→ **Task objective**:
Copy each of the following lines exactly, but leave out the pictures.

Element and text location data:

<<<<

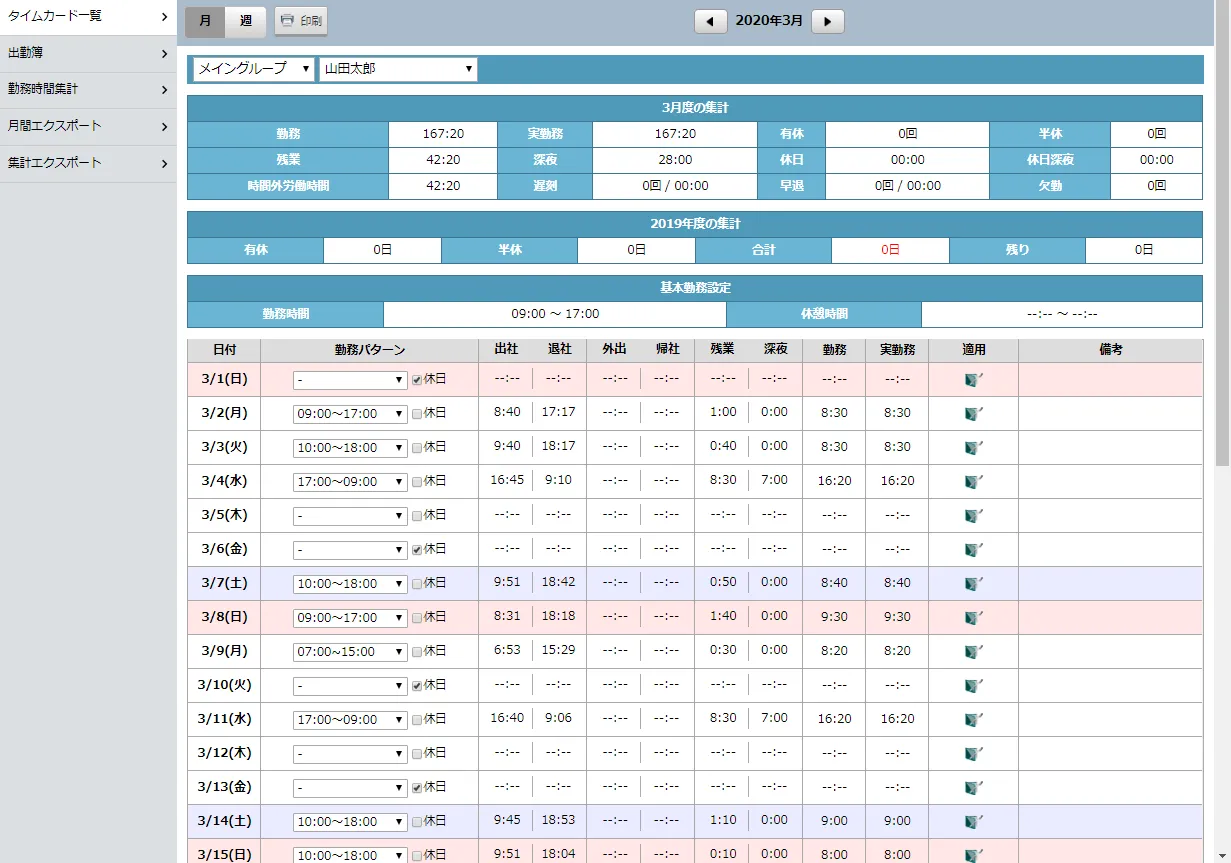Go to previous month with left arrow
The width and height of the screenshot is (1231, 863).
point(710,21)
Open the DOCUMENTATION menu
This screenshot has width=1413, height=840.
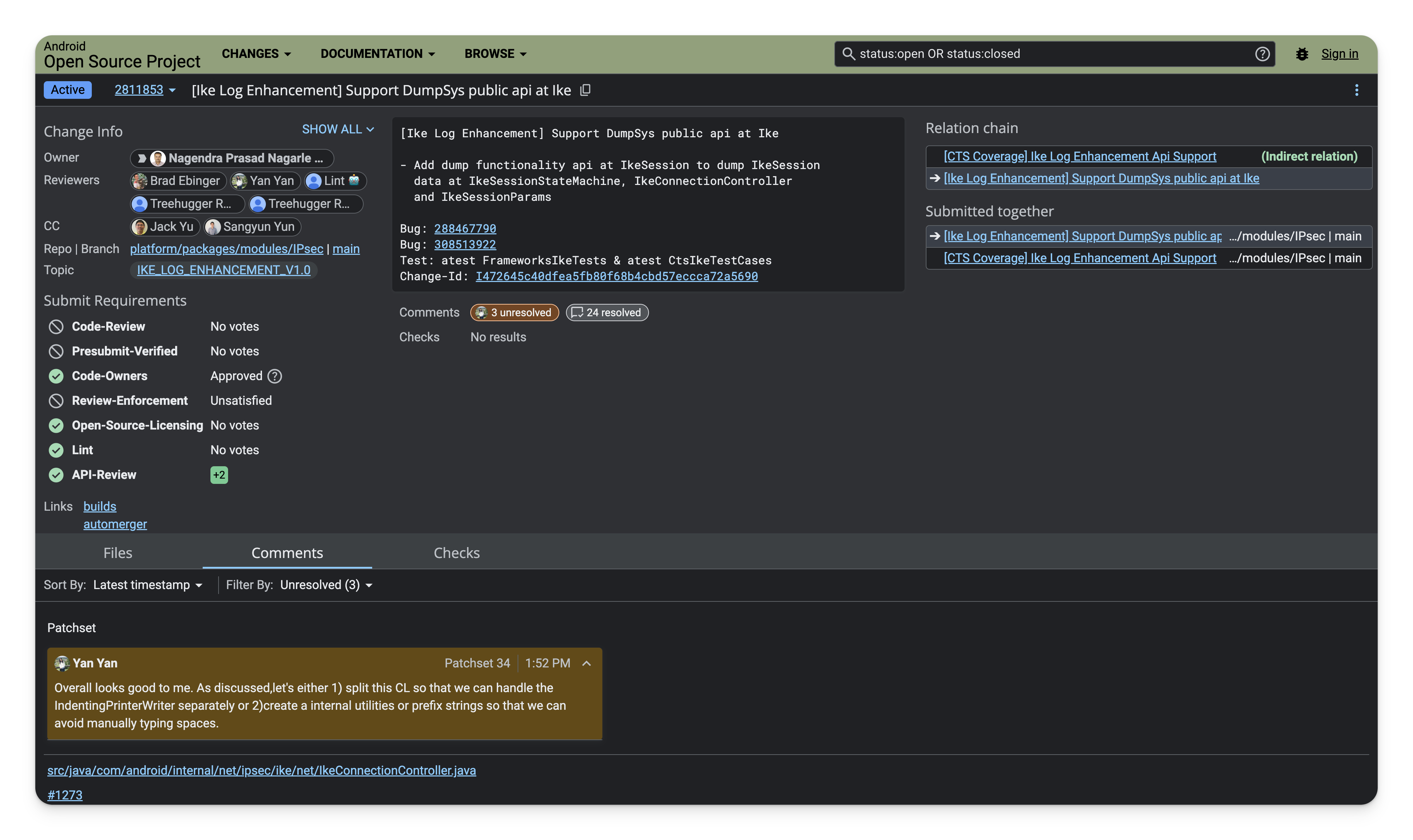[377, 53]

>>>>

→ **Exercise answer**:
Go to previous month with left arrow
The width and height of the screenshot is (1231, 863).
point(710,21)
Open the DOCUMENTATION menu
This screenshot has width=1413, height=840.
[377, 53]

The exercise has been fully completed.